Get all Windows updates installed!
Please ask me if you have any questions :)

Then here are a few things that you can do in order to make your fresh computer more secure:
Use ATF Cleaner (http://www.atribune.org/ccount/click.php?id=1)
Download and install ATF Cleaner. Clean your temporary files & folders with it regularly.

Use Ad-Aware (http://www.bleepingcomputer.com/forums/?showtutorial=48)
Download and install Ad-Aware. Update it and scan your computer regularly with it.

Use Ewido (http://www.ewido.net/en/)
Update it and scan your computer regularly with it.

Use Spybot S&D (http://www.bleepingcomputer.com/forums/?showtutorial=43)
Download and install Spybot S&D. Update it and scan your computer regularly with it.

Install SpywareBlaster (http://www.javacoolsoftware.com/spywareblaster.html)
SpywareBlaster will prevent spyware from being installed.

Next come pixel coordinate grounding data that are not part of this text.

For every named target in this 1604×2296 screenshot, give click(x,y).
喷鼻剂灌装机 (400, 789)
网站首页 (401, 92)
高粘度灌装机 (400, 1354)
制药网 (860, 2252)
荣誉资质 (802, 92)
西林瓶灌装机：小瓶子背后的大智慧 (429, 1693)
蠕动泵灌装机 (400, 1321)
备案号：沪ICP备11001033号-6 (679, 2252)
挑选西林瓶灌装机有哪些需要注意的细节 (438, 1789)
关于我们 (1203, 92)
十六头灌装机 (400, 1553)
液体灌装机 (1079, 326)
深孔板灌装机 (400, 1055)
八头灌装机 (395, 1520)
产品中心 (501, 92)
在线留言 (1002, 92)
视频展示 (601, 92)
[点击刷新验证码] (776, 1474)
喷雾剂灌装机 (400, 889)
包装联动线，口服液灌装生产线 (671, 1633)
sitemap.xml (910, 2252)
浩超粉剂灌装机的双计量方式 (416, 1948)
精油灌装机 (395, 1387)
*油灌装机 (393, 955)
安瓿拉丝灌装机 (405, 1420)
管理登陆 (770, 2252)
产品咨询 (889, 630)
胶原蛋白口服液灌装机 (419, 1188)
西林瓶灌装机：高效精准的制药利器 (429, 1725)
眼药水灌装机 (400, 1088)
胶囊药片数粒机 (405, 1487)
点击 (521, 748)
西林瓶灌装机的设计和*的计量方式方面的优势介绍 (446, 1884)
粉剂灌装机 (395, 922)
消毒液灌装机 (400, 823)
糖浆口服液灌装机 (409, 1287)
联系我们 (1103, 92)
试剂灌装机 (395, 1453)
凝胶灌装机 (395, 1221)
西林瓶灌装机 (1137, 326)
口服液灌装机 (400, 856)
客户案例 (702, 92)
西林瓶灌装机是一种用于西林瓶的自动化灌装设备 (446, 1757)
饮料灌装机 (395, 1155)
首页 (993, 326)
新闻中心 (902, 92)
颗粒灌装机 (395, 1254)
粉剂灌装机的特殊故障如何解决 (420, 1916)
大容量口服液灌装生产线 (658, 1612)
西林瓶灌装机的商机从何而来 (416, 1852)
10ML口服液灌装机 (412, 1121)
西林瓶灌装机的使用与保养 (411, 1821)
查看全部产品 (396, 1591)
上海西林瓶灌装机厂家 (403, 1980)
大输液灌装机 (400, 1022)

Install MVPS Hosts file (http://mvps.org/winhelp2002/hosts.htm)
This prevents your computer from connecting to harmful sites.

Use Firefox browser (http://www.mozilla.org)
Firefox is faster, safer and better browser than Internet Explorer.

Keep your systen up-to-date (http://windowsupdate.microsoft.com)
Visit Windows Update regularly.

Keep your antivirus and firewall up-to-date
Scan your computer regularly with your antivirus.

Read this article by TonyKlein (http://castlecops.com/postlite7736-.html)
So how did I get infected in the first place?